Sex Das «fuck fair Festival» öffnet einen Raum für Kunst und Reflexion rund um das Thema sexueller Konsens. Ein Gespräch mit den Kuratorinnen Vivianne Jeger und Lucy Neid.

Journal B: Weshalb braucht es ein Festival zu sexuellem Konsens? 

Lucy Neid: Übergriffe und sexualisierte Gewalt sind ein gesellschaftliches Problem. Eines, dass uns alle betrifft und dass wir deswegen nicht ignorieren dürfen.

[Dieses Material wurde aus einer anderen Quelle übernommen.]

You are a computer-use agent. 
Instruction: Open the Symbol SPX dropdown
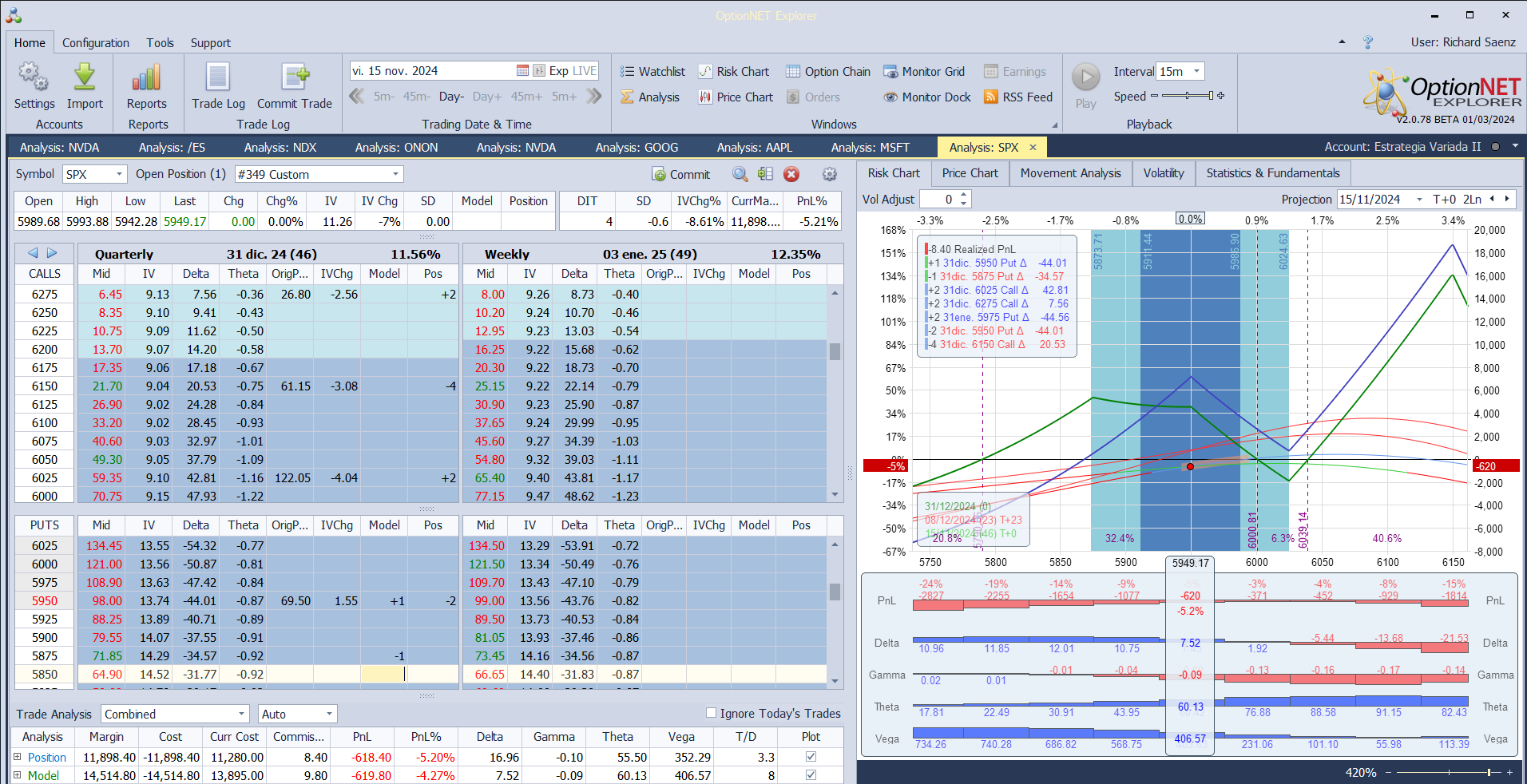(119, 174)
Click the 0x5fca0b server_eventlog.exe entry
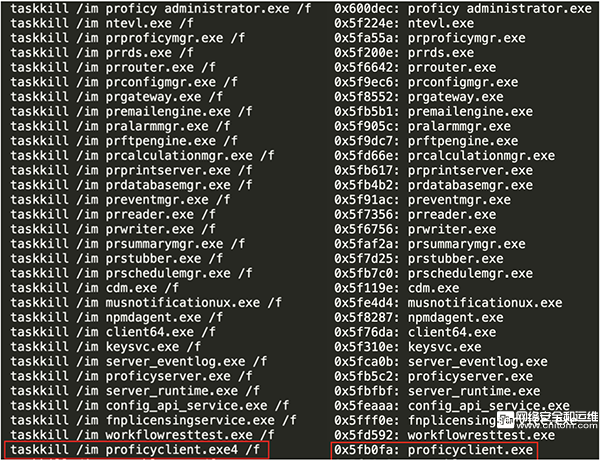The height and width of the screenshot is (460, 600). click(441, 362)
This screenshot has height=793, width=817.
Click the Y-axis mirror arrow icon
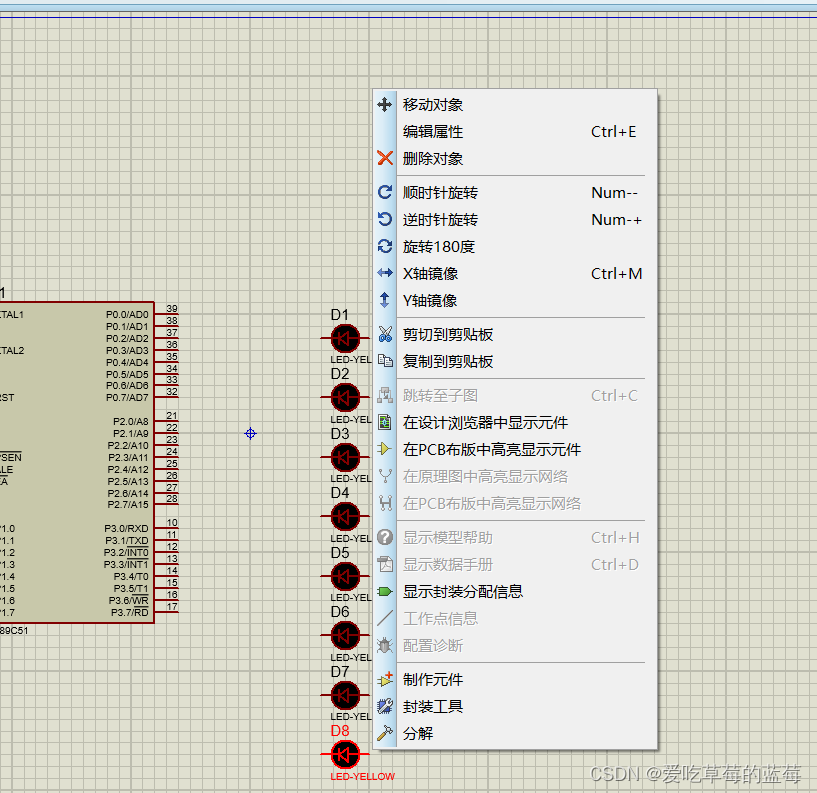385,300
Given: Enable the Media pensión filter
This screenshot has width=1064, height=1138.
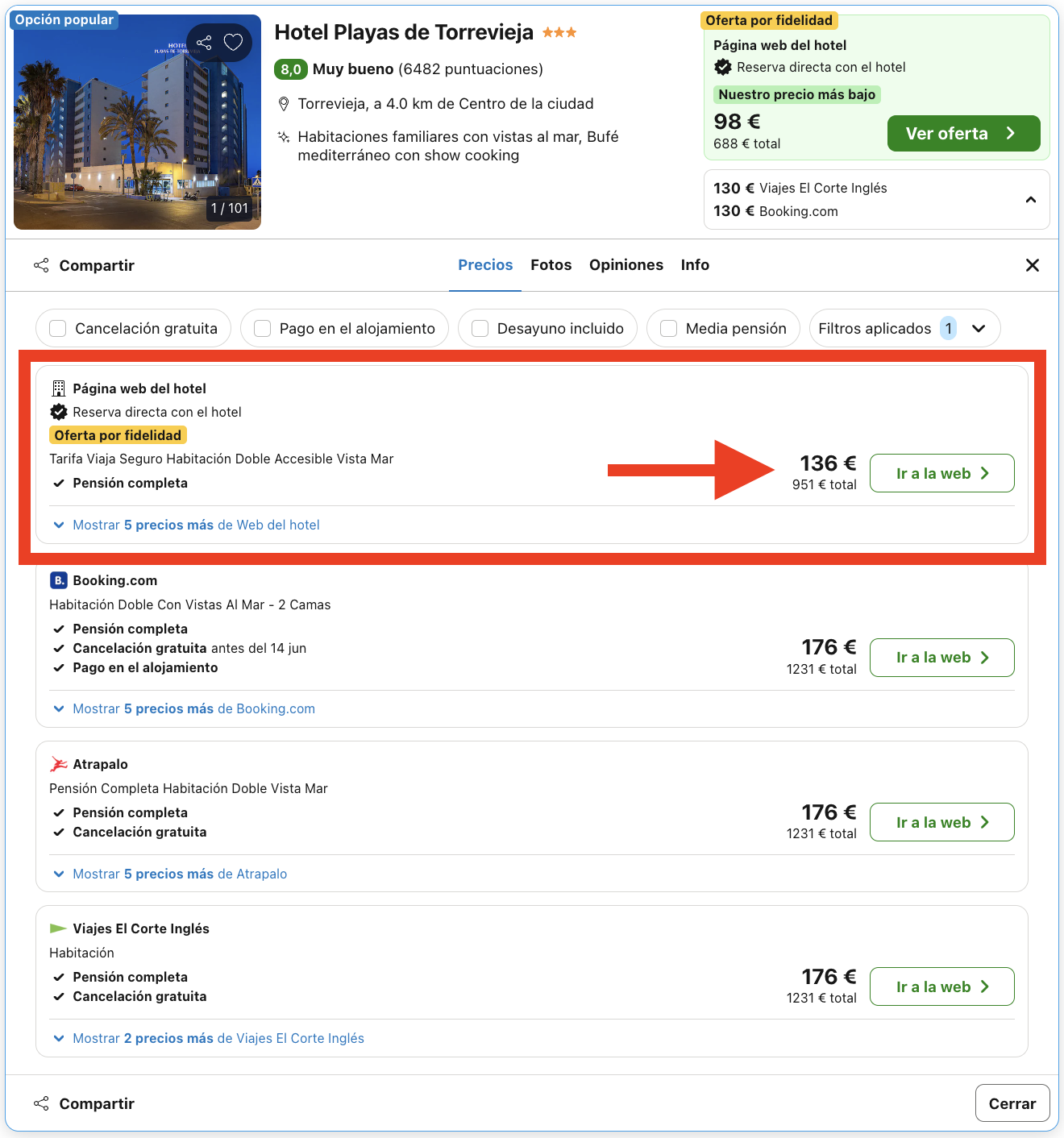Looking at the screenshot, I should pos(667,328).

Es ist wichtig, dass wir anfangen uns wirklich damit auseinanderzusetzen und darüber zu reden. Das «fuck fair Festival» soll nicht moralisierend sein. Es passieren aber jeden Tag sexuelle Übergriffe. Es geht darum einen Weg zu finden darüber zu sprechen, wie Übergriffe verhindert werden können und aufzuzeigen welche Optionen es gibt, dass es keine Übergriffe mehr gibt.

Vivianne, du warst bei der ersten Ausgabe 2022 nicht dabei – was hat dich dazu motiviert, neu bei der Festivalleitung mitzuwirken?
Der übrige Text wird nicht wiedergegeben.